→ RECORDS FOR PROCESSING:

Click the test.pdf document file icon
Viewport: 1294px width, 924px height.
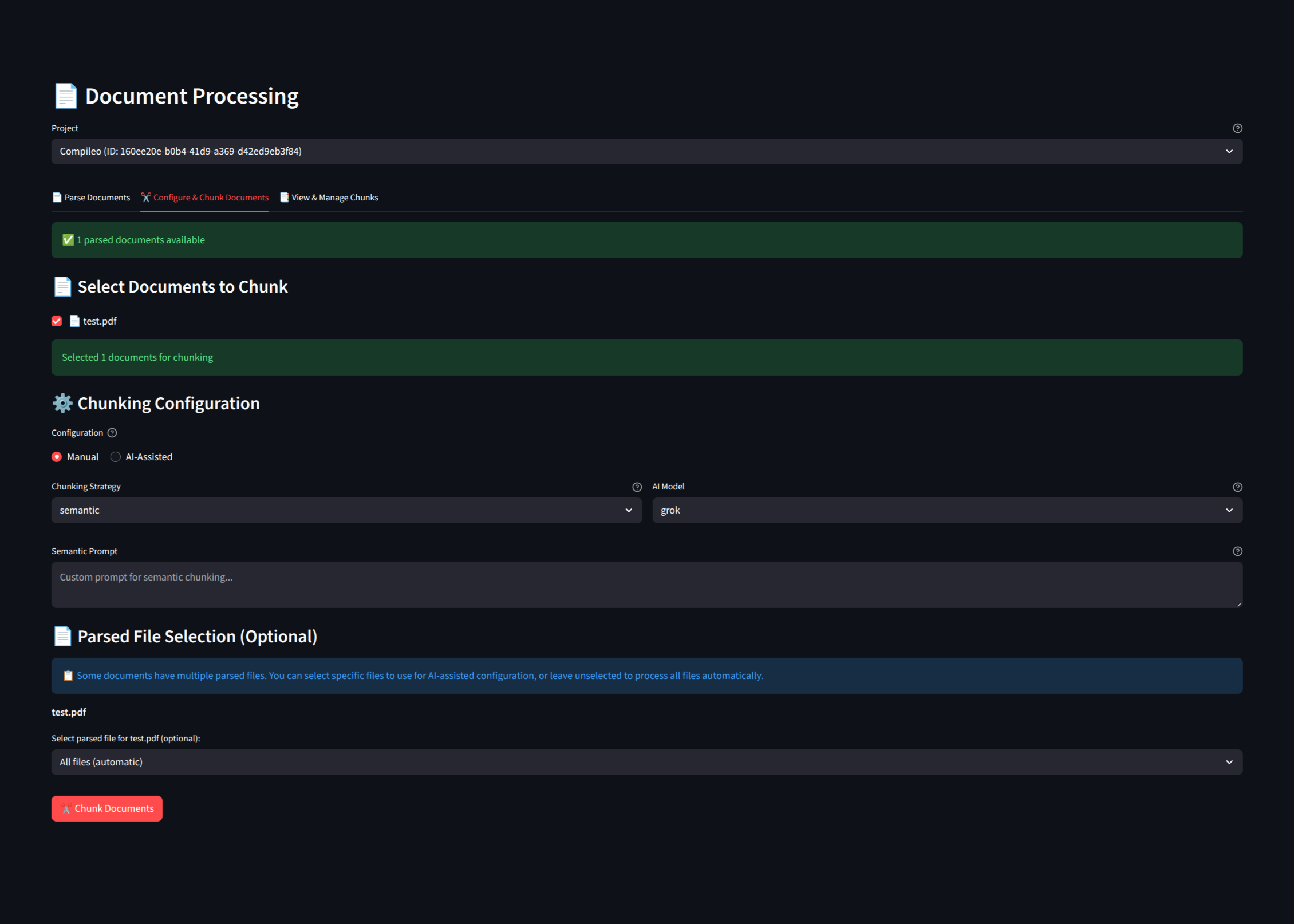(74, 321)
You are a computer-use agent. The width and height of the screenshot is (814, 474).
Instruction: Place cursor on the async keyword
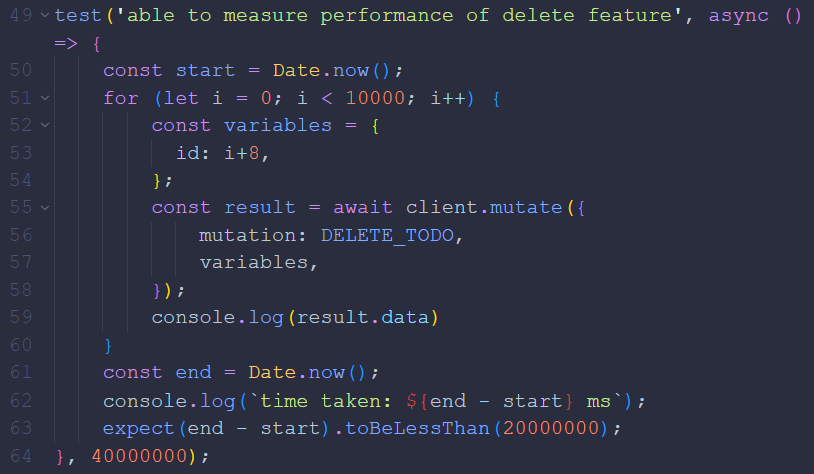click(x=739, y=15)
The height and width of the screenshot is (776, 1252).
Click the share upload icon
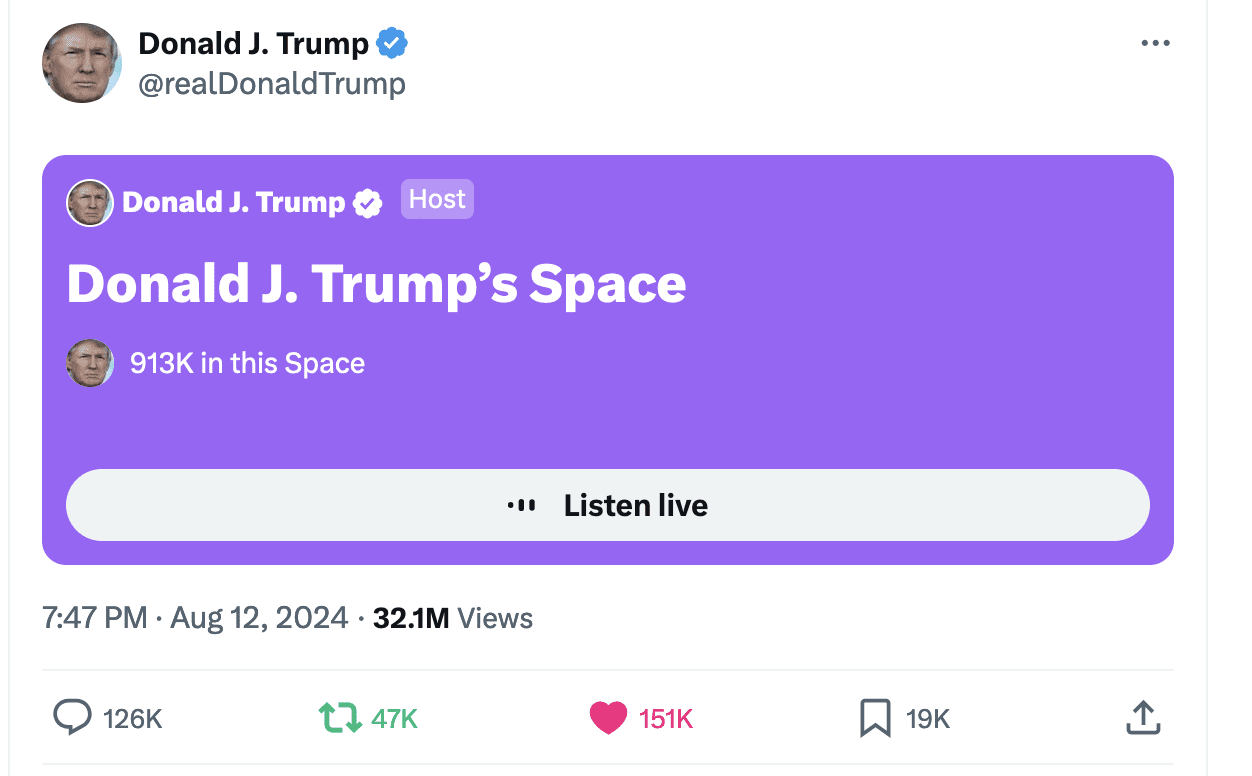tap(1142, 717)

→ ASSIGNMENT:
All of the data above should be printed again exactly, though none of the pictures belong in the copy.

→ RESPONSE BOX:
Click the test.pdf document file icon
Viewport: 1294px width, 924px height.
(74, 321)
You are a computer-use agent. The width and height of the screenshot is (814, 474).
Instruction: Place cursor on the async keyword
click(x=739, y=15)
The height and width of the screenshot is (776, 1252).
Click the share upload icon
tap(1142, 717)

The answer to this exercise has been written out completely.